Une maman m’écrit : Suite à la lecture de votre ouvrage “le geste d’écriture”, je me permets de vous contacter car l’enseignante de ma fille en classe de MS, nous propose un passage anticipé en CP. Je me questionne sur l’intérêt de ce passage d’autant que vous suggérez de ne pas brûler les étapes dans l’apprentissage de l’écriture. La GS est une année cruciale dans ce domaine. Ma fille est en double niveau MS-GS et participe au travail des GS depuis février mais son écriture cursive reste limitée selon moi (je suis prof des écoles en CP). Je voulais connaître votre point de vue sur un passage anticipé en CP pour un enfant de 5 ans à peine. Merci pour votre réponse et vos conseils.
La décision d’un passage au CP anticipé mérite effectivement une réflexion approfondie qui inclut plusieurs paramètres.
Il me semble que la 1ère question, qui posera un éclairage particulier sur la suivante, est : “Pourquoi faire passer en CP une enfant qui devrait passer en GS ?”
Question double : En aval, quel est l’objectif ? En amont, quelles sont les motivations ?
– 1ère question : Quel est l’objectif ?
Cette question peut se reformuler ainsi : Existe-t-il des enjeux qui rendraient ce passage nécessaire ?
Vue sous cet angle, la question apporte vraisemblablement la réponse, non. Faire une scolarité avec une année d’avance n’est pas un enjeu en soi. Aucun paramètre de la projection dans l’avenir n’impose de passage anticipé en CP (à mon avis).
– 2ème question : Quelles sont les motivations ?
Cette question peut se reformuler ainsi : Sur quels critères effectifs se fonde la proposition de passage anticipé ?
Votre fille participe actuellement au travail des GS.

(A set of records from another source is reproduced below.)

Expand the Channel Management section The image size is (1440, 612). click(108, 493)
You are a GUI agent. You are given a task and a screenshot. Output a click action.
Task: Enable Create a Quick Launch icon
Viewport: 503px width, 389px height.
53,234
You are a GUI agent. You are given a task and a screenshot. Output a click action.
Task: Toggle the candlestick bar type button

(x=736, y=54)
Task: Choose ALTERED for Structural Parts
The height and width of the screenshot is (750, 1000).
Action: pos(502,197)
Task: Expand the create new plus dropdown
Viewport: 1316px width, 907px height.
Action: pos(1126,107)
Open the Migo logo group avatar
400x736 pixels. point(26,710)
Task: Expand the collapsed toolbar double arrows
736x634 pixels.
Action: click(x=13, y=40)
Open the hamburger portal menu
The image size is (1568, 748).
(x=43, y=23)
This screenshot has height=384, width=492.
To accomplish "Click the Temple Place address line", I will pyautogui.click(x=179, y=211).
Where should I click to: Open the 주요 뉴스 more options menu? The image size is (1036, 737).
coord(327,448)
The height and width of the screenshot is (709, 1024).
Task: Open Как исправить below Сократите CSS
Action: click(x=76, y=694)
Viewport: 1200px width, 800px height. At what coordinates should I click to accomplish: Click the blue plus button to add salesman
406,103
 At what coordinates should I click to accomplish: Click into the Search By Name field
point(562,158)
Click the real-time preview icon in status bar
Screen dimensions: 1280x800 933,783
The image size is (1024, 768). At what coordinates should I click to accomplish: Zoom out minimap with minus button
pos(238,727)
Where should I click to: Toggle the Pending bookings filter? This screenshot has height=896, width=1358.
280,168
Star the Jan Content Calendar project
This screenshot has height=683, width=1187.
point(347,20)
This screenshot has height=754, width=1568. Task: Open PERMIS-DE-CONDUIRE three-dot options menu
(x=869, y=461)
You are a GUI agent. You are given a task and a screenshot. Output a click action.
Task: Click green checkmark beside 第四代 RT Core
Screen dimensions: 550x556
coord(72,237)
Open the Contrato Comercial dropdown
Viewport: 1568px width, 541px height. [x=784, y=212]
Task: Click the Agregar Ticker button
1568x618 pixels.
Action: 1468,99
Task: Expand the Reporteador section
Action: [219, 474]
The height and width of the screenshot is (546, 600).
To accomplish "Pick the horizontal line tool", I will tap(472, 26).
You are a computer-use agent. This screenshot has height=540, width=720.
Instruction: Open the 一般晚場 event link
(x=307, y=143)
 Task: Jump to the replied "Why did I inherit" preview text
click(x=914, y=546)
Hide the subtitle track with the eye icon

– Le critère pourrait donc être un critère de chronologie : après la GS, refaire du travail de GS équivaudrait à un redoublement, donc la maîtresse propose le CP. C’est un critère sans consistance.
– Ce pourrait être un critère lié au contenu : ayant fait des activités de GS cette année, votre fille se trouverait à refaire des activités de GS l’an prochain. Le redoublement lui éviterait l’ennui de refaire la même chose.
Cette réponse en faveur d’un passage anticipé ne vaudrait que si la maternelle était organisée comme un CP avec un programme et des contenus qui laissent peu de place aux changements. La pédagogie de la maternelle autorise ( devrait autoriser ) des variantes importantes dans les contenus : ce qu’on aura appris sur le thème de la mer une année pourra être appris sur le thème de la forêt l’année suivante, par exemple, surtout s’il s’agit d’une classe à double niveau.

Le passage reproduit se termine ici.